Leave out the pictures and print precisely the lines from the line with "Task: Click the" to the final line of the entries, both ends included.
+===+
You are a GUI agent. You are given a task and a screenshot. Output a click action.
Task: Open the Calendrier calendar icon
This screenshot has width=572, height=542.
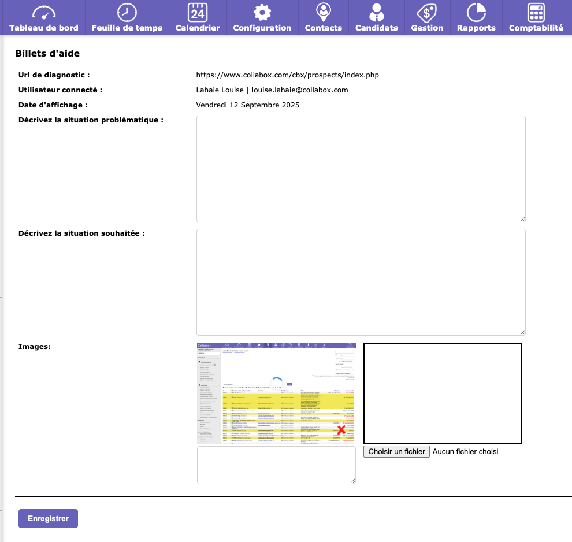tap(198, 12)
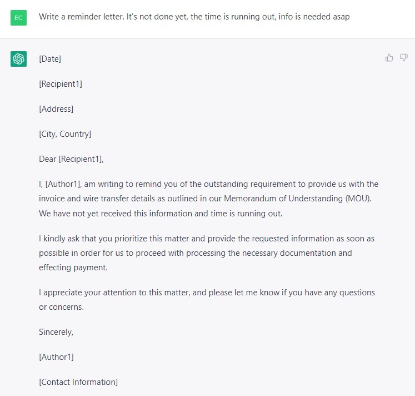Click the user's reminder letter prompt text
The height and width of the screenshot is (396, 415).
point(194,17)
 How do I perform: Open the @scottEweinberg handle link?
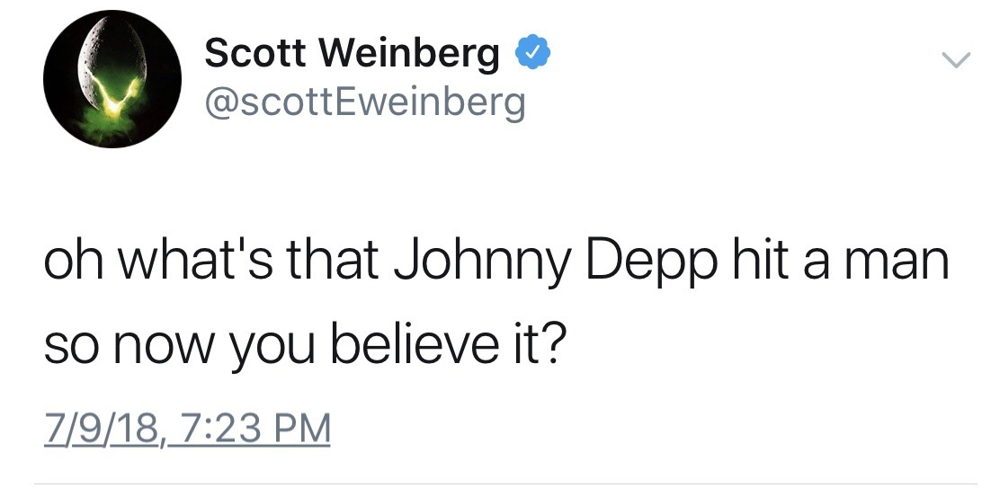pos(364,102)
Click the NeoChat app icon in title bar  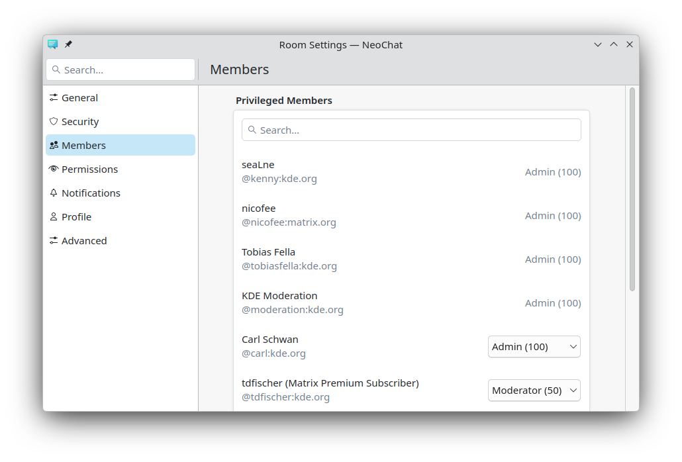point(53,44)
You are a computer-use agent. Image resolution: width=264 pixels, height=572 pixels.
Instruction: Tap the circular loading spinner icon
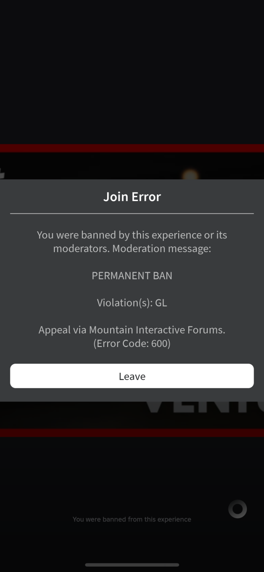(237, 509)
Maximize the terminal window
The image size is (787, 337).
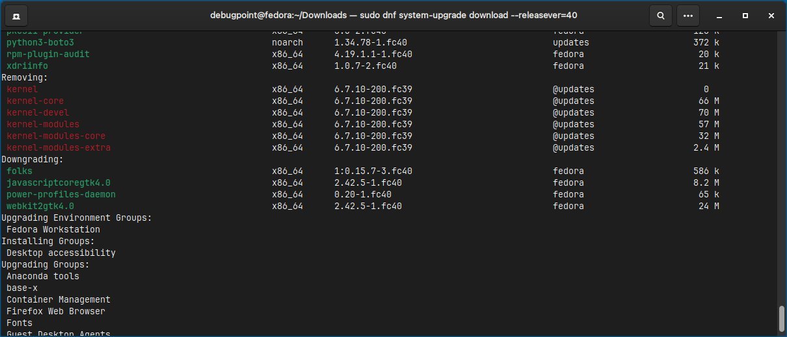pos(745,15)
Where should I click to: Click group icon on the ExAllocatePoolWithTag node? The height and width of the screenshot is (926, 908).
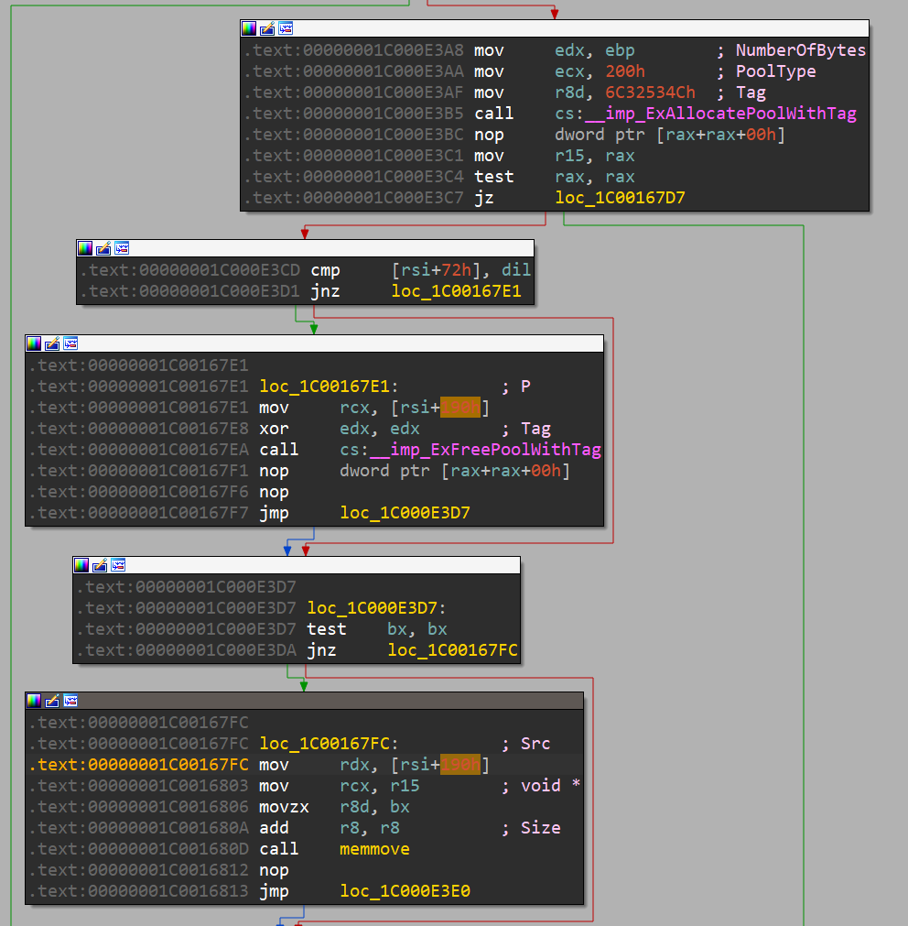(286, 28)
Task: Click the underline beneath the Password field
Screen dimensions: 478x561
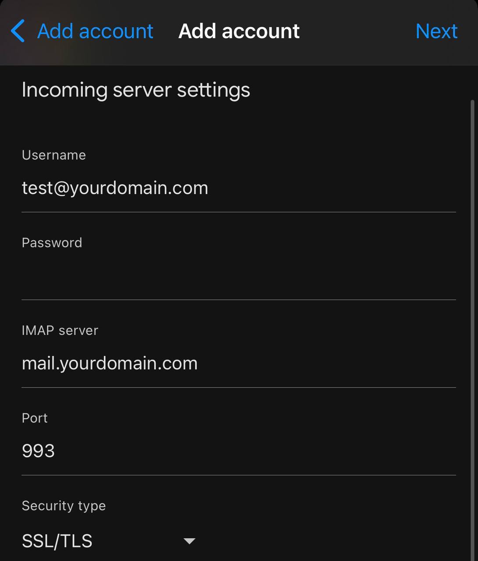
+===+
## The completed task
Task: Click the underline beneath the Password field
Screen dimensions: 478x561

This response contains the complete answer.